[Problem to work on]:
Your answer must be every line of the data that contains "input".

START Source data

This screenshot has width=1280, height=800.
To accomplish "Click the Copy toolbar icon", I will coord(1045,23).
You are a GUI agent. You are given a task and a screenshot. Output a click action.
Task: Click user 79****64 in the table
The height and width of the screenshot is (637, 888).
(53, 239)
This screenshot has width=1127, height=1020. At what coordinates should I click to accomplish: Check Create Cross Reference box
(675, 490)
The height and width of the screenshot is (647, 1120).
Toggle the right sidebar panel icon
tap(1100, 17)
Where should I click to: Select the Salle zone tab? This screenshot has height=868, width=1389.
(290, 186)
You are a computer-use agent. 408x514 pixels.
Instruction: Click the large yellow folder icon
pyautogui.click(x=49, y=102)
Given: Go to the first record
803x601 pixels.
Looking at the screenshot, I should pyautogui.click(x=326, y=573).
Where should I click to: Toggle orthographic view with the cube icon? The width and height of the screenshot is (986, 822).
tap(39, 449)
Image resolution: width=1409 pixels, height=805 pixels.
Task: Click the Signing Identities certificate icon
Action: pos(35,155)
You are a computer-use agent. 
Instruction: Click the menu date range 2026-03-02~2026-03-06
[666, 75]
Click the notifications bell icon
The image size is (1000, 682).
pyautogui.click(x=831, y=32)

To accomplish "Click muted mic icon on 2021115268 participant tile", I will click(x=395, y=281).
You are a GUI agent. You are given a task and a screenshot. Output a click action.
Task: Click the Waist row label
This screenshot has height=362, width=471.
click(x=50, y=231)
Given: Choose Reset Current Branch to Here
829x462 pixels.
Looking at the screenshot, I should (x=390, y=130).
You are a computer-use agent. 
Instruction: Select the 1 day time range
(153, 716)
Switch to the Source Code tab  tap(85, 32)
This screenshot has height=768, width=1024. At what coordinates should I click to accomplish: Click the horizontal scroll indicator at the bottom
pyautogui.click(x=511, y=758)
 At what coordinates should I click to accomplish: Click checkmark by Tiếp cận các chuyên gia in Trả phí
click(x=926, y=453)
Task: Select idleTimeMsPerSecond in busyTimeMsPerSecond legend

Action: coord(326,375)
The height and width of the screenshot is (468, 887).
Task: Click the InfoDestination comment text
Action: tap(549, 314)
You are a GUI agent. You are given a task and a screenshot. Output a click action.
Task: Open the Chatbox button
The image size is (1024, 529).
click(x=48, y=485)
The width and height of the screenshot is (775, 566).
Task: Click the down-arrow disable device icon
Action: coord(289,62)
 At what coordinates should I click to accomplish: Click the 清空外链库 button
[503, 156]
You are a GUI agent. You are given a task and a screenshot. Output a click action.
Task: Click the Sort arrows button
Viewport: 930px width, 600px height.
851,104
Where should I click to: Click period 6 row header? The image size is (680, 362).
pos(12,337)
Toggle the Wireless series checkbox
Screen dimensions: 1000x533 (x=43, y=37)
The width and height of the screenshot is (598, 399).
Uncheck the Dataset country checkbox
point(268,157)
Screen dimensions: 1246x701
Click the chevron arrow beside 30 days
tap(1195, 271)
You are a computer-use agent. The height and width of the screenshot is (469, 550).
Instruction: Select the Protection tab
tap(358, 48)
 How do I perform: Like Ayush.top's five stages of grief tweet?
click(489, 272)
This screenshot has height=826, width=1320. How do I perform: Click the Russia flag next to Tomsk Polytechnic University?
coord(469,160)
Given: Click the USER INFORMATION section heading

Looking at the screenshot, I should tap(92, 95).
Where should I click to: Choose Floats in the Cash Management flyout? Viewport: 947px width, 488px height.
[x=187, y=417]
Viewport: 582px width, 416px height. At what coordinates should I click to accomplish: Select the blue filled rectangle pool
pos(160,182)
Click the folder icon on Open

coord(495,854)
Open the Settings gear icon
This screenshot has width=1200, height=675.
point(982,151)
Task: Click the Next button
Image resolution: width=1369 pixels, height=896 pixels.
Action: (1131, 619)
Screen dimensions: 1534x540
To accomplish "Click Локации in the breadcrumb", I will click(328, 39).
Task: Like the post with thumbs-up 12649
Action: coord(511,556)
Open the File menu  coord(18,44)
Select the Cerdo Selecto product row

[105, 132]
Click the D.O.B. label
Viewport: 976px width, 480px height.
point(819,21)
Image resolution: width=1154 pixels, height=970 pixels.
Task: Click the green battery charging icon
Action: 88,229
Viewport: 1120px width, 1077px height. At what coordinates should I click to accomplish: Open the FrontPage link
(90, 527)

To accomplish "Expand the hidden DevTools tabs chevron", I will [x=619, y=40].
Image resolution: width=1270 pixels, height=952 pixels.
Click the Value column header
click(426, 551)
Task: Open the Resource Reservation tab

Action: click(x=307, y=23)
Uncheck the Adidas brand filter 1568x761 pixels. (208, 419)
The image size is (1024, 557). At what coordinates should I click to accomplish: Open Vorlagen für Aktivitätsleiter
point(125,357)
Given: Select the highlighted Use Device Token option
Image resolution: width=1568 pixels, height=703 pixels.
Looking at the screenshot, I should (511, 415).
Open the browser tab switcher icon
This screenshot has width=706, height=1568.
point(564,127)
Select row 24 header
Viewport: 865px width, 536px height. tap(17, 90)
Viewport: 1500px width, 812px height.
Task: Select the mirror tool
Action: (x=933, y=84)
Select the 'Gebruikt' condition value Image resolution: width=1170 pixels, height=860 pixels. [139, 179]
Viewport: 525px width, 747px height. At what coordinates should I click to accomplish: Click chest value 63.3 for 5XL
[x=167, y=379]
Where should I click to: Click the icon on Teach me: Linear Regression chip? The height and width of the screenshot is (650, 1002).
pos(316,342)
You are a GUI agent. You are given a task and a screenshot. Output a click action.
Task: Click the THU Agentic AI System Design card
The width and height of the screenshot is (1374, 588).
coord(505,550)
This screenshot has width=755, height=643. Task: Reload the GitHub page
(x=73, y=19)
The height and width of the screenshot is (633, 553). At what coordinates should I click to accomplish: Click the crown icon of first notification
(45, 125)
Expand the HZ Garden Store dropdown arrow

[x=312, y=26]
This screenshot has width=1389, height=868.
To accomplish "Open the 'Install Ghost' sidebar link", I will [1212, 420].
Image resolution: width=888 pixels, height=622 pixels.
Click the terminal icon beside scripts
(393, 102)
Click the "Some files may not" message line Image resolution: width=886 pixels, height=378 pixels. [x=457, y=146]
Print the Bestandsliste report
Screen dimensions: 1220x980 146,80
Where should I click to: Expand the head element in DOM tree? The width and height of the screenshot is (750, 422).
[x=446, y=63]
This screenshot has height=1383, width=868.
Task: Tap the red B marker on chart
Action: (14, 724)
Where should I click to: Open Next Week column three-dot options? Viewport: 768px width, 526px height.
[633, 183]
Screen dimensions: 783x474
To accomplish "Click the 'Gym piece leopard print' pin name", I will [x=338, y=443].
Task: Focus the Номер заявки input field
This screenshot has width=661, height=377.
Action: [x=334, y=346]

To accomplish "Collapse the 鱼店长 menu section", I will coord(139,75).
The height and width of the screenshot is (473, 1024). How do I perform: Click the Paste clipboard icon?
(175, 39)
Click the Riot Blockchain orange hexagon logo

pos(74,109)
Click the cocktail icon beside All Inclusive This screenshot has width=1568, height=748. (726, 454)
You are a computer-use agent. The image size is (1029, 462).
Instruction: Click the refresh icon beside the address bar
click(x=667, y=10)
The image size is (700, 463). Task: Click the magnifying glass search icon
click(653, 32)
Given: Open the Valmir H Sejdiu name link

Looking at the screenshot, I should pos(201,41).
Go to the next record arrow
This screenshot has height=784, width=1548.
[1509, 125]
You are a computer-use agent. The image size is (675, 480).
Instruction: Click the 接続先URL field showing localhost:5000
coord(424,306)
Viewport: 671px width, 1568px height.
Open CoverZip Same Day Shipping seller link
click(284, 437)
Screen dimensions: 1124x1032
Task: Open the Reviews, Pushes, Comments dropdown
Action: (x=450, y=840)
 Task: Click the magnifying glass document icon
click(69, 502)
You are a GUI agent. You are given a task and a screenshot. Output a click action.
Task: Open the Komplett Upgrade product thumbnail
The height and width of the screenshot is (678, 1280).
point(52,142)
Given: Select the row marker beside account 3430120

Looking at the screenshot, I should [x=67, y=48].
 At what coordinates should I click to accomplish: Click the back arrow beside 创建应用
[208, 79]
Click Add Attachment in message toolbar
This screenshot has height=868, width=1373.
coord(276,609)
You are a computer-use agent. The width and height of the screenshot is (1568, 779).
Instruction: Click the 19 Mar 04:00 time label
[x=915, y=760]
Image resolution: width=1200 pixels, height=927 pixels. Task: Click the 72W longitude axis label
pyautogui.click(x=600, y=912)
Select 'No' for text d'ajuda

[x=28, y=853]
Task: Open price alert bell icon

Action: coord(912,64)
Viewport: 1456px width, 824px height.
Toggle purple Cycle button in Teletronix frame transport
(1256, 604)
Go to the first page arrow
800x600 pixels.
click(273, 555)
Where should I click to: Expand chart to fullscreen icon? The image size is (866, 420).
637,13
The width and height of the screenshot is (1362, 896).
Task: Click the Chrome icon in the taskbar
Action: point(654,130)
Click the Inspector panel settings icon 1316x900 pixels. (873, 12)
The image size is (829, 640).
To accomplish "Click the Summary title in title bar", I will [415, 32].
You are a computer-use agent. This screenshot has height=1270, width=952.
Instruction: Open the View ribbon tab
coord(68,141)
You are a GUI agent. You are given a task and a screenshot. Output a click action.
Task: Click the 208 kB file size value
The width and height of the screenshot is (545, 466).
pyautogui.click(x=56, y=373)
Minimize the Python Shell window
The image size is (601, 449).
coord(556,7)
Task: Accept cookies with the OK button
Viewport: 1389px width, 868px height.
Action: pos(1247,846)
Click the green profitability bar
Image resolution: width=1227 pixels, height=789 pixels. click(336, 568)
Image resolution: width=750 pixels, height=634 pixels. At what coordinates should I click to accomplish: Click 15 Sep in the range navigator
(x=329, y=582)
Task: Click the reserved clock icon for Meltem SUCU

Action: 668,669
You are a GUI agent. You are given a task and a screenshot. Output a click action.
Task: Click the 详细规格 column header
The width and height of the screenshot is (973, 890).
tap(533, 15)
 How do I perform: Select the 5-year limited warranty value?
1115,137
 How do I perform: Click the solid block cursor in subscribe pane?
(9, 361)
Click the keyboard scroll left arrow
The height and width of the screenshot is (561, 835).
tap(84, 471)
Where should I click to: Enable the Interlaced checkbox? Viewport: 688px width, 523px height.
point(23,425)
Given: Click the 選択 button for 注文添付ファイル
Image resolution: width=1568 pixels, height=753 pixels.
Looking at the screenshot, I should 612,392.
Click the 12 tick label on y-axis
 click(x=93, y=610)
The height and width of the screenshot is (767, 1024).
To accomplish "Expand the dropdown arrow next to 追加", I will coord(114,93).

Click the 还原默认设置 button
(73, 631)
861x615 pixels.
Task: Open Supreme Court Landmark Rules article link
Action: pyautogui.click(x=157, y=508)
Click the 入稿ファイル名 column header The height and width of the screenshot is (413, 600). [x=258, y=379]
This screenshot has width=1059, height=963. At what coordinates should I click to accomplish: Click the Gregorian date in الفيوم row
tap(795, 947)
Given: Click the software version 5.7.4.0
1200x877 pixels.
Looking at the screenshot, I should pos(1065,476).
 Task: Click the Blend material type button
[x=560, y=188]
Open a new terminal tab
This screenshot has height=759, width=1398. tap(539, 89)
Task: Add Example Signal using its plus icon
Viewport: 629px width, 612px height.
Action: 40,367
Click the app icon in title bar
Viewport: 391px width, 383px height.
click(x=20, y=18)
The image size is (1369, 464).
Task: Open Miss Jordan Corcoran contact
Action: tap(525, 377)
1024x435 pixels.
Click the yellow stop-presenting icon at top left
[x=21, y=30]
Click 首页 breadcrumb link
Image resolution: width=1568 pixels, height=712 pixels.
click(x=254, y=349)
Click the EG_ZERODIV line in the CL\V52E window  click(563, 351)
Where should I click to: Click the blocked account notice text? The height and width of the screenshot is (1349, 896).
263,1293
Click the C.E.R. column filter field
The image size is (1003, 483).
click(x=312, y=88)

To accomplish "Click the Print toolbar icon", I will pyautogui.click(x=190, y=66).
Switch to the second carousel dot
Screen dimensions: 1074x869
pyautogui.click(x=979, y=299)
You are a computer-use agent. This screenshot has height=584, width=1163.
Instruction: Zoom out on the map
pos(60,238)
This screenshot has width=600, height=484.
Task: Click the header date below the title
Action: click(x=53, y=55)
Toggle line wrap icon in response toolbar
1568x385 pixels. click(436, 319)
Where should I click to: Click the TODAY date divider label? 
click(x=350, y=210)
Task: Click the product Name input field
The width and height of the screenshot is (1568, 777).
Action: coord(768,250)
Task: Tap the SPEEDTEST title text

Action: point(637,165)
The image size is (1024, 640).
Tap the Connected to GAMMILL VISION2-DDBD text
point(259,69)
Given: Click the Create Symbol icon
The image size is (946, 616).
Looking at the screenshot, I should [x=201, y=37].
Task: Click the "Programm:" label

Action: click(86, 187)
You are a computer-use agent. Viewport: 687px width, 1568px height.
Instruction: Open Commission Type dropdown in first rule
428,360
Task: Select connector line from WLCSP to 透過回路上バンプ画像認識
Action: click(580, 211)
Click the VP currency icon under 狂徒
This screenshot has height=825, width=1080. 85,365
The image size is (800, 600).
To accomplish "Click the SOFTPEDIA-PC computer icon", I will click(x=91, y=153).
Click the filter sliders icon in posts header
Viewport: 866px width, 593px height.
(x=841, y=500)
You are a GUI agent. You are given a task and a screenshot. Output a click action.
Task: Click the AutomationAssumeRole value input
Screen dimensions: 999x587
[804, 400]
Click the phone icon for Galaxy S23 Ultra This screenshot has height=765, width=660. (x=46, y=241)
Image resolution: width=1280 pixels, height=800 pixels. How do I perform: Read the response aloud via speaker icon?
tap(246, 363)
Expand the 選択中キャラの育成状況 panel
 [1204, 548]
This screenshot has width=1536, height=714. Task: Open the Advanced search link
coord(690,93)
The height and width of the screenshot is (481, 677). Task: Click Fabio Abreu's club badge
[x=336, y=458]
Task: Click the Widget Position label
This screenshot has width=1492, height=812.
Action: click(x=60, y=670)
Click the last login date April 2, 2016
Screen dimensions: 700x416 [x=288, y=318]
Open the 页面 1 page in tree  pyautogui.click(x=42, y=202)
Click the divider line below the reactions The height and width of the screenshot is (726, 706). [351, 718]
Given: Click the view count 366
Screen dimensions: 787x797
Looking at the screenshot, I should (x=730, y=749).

END Source data

[Result of this task]:
Task: Focus the Номер заявки input field
Task: Click the product Name input field
Task: Click the AutomationAssumeRole value input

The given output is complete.